- To do: Return the material below word for word, starting at its first line and ending at the line that contains "click(x=251, y=162)", with that line included.

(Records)
__________
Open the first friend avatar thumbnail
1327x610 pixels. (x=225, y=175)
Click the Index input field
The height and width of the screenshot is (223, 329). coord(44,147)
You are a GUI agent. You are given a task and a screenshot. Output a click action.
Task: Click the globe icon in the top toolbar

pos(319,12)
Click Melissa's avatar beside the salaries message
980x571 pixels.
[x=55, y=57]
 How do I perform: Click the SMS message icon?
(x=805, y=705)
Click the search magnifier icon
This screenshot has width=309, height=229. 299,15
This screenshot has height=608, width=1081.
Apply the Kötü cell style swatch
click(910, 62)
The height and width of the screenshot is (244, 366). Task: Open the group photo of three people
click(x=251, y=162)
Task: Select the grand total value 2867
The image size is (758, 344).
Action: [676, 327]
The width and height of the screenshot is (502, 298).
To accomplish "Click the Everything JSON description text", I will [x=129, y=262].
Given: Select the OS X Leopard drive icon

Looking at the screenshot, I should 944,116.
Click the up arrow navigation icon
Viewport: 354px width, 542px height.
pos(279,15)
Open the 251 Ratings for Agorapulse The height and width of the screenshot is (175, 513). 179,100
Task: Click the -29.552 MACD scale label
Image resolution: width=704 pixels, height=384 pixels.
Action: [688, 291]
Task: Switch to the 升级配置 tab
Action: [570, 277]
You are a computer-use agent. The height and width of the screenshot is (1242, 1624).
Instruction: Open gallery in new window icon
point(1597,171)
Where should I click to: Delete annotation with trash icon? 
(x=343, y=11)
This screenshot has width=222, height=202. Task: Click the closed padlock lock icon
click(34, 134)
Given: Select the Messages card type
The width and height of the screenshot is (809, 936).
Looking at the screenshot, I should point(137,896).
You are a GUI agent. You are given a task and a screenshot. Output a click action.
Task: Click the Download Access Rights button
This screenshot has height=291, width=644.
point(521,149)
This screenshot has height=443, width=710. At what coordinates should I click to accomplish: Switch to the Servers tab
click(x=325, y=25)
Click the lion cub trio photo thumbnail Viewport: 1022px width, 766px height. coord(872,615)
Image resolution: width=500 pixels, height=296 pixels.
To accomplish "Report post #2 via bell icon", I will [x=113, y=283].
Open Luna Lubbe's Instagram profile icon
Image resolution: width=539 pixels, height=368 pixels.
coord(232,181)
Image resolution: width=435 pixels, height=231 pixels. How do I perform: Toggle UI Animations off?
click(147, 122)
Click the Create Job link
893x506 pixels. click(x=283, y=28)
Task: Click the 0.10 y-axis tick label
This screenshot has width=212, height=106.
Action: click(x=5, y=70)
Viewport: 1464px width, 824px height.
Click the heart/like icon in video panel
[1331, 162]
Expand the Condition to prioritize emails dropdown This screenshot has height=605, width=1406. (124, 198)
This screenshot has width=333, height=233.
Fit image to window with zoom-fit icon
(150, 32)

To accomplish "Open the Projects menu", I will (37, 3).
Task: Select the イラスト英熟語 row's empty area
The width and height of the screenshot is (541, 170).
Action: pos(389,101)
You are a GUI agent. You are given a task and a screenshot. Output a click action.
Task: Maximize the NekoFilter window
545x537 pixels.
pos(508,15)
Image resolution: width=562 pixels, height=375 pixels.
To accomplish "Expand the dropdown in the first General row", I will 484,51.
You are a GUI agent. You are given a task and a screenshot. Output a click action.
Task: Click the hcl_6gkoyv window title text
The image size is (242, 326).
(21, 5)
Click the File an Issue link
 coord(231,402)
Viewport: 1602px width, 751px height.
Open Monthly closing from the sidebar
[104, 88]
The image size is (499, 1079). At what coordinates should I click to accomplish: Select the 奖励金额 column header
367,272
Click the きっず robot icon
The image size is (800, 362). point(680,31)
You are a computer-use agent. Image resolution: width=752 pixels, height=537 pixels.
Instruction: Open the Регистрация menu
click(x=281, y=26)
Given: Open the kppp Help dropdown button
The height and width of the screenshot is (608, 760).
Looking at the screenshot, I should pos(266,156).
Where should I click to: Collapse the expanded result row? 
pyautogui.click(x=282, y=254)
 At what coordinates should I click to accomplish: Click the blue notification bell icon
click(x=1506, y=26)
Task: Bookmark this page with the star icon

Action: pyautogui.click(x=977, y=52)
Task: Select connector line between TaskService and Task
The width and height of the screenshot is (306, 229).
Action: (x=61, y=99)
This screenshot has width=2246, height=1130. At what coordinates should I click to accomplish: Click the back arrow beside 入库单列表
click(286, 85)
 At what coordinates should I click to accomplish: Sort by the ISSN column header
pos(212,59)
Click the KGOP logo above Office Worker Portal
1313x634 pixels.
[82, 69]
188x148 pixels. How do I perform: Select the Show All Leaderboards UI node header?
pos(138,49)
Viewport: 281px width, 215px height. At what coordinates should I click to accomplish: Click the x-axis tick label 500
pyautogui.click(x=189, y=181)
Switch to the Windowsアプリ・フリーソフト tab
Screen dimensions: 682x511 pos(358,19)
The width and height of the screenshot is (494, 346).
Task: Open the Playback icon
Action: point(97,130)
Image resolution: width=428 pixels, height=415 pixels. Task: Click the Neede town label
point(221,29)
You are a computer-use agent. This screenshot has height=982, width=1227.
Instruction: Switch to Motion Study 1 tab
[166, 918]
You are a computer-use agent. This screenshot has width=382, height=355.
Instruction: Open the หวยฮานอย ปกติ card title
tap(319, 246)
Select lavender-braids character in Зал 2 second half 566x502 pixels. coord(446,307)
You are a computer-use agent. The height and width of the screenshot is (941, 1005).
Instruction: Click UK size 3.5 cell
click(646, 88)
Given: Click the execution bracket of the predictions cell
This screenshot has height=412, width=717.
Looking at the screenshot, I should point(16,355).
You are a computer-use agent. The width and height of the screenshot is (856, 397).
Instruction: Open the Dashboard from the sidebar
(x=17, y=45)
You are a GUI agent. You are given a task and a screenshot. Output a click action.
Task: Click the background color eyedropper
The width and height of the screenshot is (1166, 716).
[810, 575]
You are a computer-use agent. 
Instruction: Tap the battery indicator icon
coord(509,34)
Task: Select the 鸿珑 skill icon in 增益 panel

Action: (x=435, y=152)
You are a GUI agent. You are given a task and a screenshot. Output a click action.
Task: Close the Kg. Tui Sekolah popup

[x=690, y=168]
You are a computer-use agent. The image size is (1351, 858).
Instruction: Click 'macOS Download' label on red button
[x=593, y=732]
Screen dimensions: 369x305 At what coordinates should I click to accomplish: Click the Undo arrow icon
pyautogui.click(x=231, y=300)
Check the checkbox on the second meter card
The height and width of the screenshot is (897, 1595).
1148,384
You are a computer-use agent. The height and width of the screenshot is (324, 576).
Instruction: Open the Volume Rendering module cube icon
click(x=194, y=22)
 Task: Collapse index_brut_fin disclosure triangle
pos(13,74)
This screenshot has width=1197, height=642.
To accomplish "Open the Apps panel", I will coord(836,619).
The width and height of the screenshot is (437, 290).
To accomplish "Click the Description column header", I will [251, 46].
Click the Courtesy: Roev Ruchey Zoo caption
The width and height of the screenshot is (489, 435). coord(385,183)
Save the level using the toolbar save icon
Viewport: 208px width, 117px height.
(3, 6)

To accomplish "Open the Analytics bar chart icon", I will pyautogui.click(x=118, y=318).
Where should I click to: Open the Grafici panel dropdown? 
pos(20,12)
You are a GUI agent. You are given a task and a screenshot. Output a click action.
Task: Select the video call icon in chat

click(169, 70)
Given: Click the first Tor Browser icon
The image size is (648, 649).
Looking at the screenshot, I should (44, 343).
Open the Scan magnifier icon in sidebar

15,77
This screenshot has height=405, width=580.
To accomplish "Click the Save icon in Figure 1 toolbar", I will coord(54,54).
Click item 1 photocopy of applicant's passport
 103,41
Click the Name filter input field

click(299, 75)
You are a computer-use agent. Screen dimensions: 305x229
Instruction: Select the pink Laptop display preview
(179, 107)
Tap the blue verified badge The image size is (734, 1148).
__________
- Answer to this task:
Open the first friend avatar thumbnail
1327x610 pixels. (x=225, y=175)
Click the Index input field
The height and width of the screenshot is (223, 329). coord(44,147)
You are a GUI agent. You are given a task and a screenshot. Output a click action.
Task: Click the globe icon in the top toolbar

pos(319,12)
Click Melissa's avatar beside the salaries message
980x571 pixels.
[x=55, y=57]
 How do I perform: Click the SMS message icon?
(x=805, y=705)
Click the search magnifier icon
This screenshot has width=309, height=229. 299,15
This screenshot has height=608, width=1081.
Apply the Kötü cell style swatch
click(910, 62)
The height and width of the screenshot is (244, 366). Task: Open the group photo of three people
click(x=251, y=162)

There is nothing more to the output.